Of the many gifts of aging, certainly the one we’d most like to share with younger folks, is the realization that our time here on the earth is limited but maybe not limiting. One reaches a certain age and recognizes to see that there are not so many of you left anymore. Your high school classmates or their husbands have passed away. Your boss just died; another co-worker is in assisted living. Not only are your peers dying; they are fading away. Their memories are receding and their abilities are, in some respects anyway, weakening. Of course, there are those us who have been blessed enough to continue with our lives, our loves, our passions, our challenges for some more years. But this sense of decades ahead, not unlimited time, is sobering and focusing. It is in many ways a blessing.
I am late in life runner. I started running at age 68 last year and ran a 5K in October on a tropical day with 100% humidity, leaving me soaked to the skin and victorious. Huh? After some weak efforts at running during the winter on the treadmill, I thought I’d try a beach run this first week of July, at nearly high tide, early in the morning. I did this because a younger friend reminded me about the romance of running. She said, “It’s wonderful, isn’t it. It is only thing that keeps me sane.” I thought, “Well, my own mental health could use some attention, maybe I should try a run tomorrow.”
So, I headed out barefoot, my iPod on shuffle, onto to Narragansett Beach, running north at about 11 mph. The beach sand was nicely packed in some spots and littered with shells and rocks and in other places. And, most difficult of all, seaweed washed up into the shore, making it slippery with unsure footing. I did my best to run those lengths like a Marine in training. So, with a mild breeze this nearly perfect morning, I ran down the beach to Narrow River and back up again, as if I had been running all my life.
I ran through Crosby, Stills & Nash, Julia Fordham, Vivaldi, Bobby McFerrin, Paul Simon, and Joni Mitchell—none of it fitting running music but perfect as an accompaniment to my little world.
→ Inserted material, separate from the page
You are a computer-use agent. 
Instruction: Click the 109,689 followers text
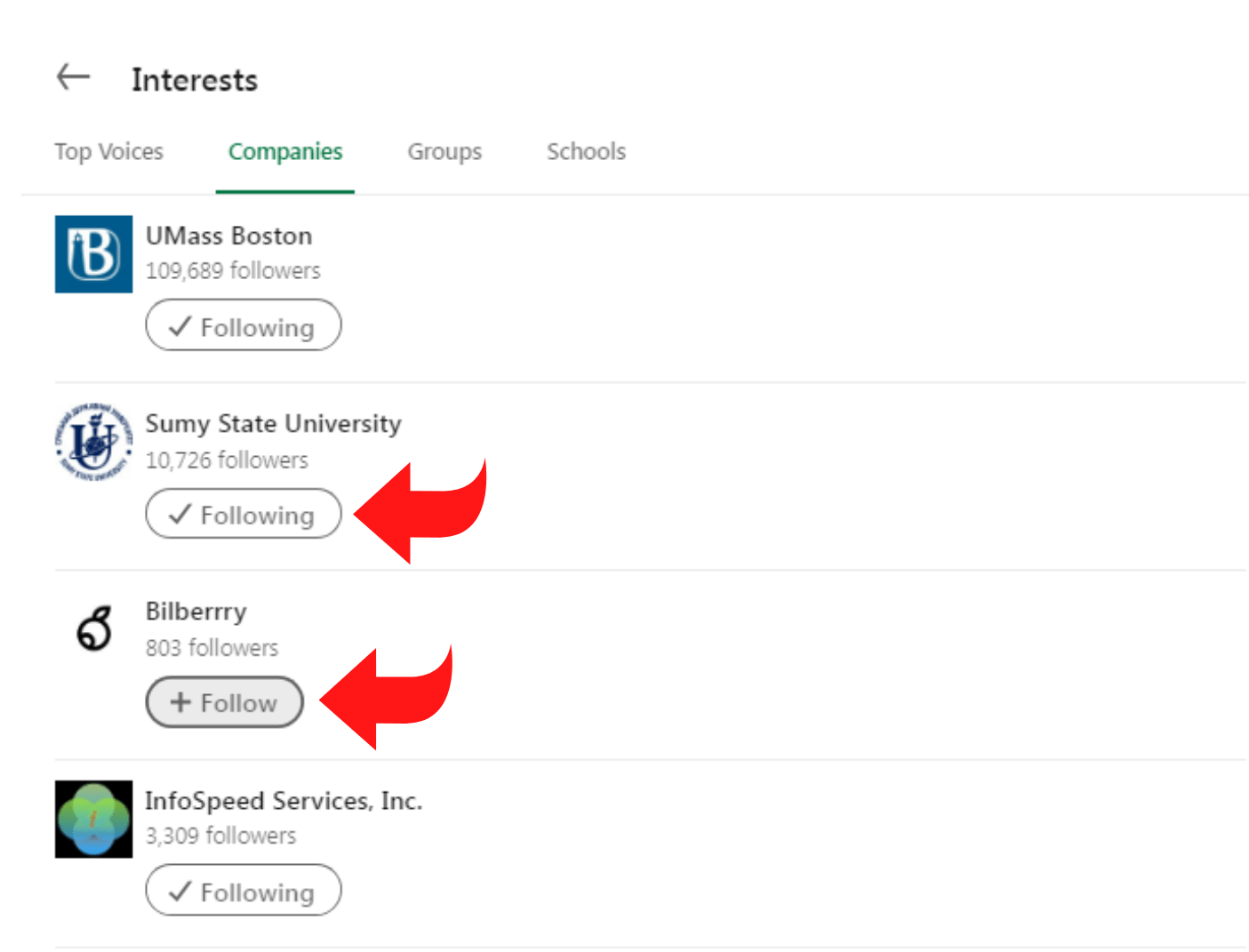[233, 271]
At the end of this, at the top of the beach, at the curve of the sea wall, I stopped to take a breath and found myself dissolving into tears. Simply, this was recognition that the grace of this run through warmed ocean water, with each step a mark of strength and rhythmic energy, was an unearned blessing. Like the gift of last October’s run after pneumonia and this one after a serious strep infection. How much longer can I rely on these blessings? Am I taking away the good karma that should be flowing to the more deserving? Shouldn’t there be sacrifice and effort before such an offering to me? Do those tears count as penance or supplication or just awareness of the randomness of surprise beauty? If this event stands alone and never happens again, it will, as Jewish ritual would pronounce, be enough. Dayenu.